**What to do**: Below are some records. Copy every line in them that holds "computer".

Records from a dataset
● ● ● ● ●

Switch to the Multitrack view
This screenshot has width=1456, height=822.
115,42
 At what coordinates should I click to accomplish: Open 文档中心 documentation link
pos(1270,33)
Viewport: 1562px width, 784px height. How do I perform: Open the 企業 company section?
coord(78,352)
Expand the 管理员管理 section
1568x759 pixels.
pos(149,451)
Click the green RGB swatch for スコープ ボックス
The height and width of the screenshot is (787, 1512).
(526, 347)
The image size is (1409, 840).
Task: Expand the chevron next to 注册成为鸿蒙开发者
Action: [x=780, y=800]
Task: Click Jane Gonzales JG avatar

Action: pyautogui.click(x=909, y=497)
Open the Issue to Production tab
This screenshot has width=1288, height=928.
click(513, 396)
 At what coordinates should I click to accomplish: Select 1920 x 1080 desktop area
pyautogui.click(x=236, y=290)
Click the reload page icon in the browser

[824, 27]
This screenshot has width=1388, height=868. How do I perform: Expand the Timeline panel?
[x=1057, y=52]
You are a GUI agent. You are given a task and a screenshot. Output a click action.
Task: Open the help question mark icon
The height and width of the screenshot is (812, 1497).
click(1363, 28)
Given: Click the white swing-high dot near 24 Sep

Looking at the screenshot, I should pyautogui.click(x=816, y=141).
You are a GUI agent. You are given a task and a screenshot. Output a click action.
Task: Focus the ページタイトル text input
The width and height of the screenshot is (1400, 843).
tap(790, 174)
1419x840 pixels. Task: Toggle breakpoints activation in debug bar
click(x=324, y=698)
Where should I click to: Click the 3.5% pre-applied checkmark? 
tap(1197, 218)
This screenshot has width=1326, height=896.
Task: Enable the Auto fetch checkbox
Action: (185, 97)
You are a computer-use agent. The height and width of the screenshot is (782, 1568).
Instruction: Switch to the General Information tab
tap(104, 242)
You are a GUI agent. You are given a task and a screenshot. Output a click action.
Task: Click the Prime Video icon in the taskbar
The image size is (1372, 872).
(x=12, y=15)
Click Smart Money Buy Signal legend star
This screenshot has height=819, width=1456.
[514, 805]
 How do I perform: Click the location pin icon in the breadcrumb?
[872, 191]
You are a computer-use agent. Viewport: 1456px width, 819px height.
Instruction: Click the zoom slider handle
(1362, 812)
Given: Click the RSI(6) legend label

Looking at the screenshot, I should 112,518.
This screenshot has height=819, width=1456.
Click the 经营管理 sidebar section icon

● ● ● ● ●

**Answer box**:
You are a computer-use agent. The height and width of the screenshot is (782, 1568).
You are a computer-use agent. Viewport: 1456px width, 819px height.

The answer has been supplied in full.